When asked about her favorite fly, Barbara recalls with a great deal of pride the following story.

“My sister-in-law was in Edinburgh, Scotland and stopped in a fishing tackle shop. She inquired of the owner as to what fly would be a good gift. “Where does she fish?” asked the clerk. “Canada.”

“Where in Canada?” “New Brunswick.”

“Where in New Brunswick?” “The Miramichi River.”

“Without further ado the clerk produced six flies that would be good on our river.”

The pride that her river was known so far from home is evident in her eyes as she relates the tale.

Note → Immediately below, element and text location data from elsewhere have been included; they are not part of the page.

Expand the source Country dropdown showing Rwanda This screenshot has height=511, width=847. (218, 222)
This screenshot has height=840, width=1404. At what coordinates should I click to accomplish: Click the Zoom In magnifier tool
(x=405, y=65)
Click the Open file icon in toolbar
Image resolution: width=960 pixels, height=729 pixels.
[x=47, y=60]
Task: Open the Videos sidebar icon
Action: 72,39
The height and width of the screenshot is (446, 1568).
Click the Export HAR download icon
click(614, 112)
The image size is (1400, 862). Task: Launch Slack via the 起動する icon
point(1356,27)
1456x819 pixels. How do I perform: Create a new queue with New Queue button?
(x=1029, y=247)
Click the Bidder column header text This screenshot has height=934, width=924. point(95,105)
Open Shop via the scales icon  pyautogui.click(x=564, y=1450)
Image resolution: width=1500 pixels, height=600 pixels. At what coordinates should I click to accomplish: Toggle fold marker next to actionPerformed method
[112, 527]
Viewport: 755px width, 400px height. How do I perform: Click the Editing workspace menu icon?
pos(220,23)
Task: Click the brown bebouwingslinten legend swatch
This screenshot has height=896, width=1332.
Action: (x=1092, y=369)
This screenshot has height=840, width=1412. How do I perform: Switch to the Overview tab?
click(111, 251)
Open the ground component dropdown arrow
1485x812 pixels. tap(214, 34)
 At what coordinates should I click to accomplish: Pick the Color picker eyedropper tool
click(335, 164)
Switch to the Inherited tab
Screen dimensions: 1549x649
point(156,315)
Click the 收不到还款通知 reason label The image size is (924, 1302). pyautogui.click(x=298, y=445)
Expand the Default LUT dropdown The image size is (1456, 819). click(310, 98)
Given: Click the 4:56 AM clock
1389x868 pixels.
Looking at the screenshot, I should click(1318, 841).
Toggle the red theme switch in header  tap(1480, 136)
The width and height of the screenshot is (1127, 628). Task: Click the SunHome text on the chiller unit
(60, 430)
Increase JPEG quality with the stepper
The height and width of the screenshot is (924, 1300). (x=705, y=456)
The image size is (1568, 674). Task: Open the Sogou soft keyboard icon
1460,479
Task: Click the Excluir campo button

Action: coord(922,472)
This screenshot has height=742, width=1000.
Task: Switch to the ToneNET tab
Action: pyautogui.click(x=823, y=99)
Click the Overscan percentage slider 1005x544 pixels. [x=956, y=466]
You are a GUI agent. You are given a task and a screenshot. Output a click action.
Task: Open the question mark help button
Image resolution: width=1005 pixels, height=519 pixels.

“Of those six, I had one favourite, a Black Fairy. One day my father dropped me off when he was visiting my uncle. There were nine men at Joe Walls’ Shore. I soon caught two grilse with my fly and the teasing started. The men asked about the fly I was using and then added it was probably my lipstick that was giving me an advantage.”

Barbara lived in Montreal for years with her husband, who was employed as a jeweler for Henry Birks. Every chance she could get, she returned to the river of her youth to refresh and renew herself. There were lots of house parties and casual social get-togethers. She watched as her siblings helped, expanded, and reinforced the growing McKibbon enterprises.

Her pride was never hidden when her family is discussed. The sadness of the early death of her brother is also apparent. Her life has been wound inextricably with the store at Red Bank. There was so much that was positive and exciting about their life.

To Barbara’s knowledge, her parents never fought. Stanford’s most severe remark would be, “We can’t allow any more credit.” A chiding that usually fell on deaf ears as far as her very generous mother was concerned. That is what Barbara remembers most.

The sense of fairness and goodness that was integral to the very fabric of their lives. No one was left without, if at all possible.

Since her return to the Miramichi, Barbara has lost her husband and another sister.

Her visceral feelings about her home and family and the river have perhaps helped to assuage those traumas.

Her remembrances of the family store at Red Bank still bring soft smiles to her face. As the shadows of autumn bring the conversation to a pause there is a most heartfelt reflection.

“I love this river. It always restores my soul.”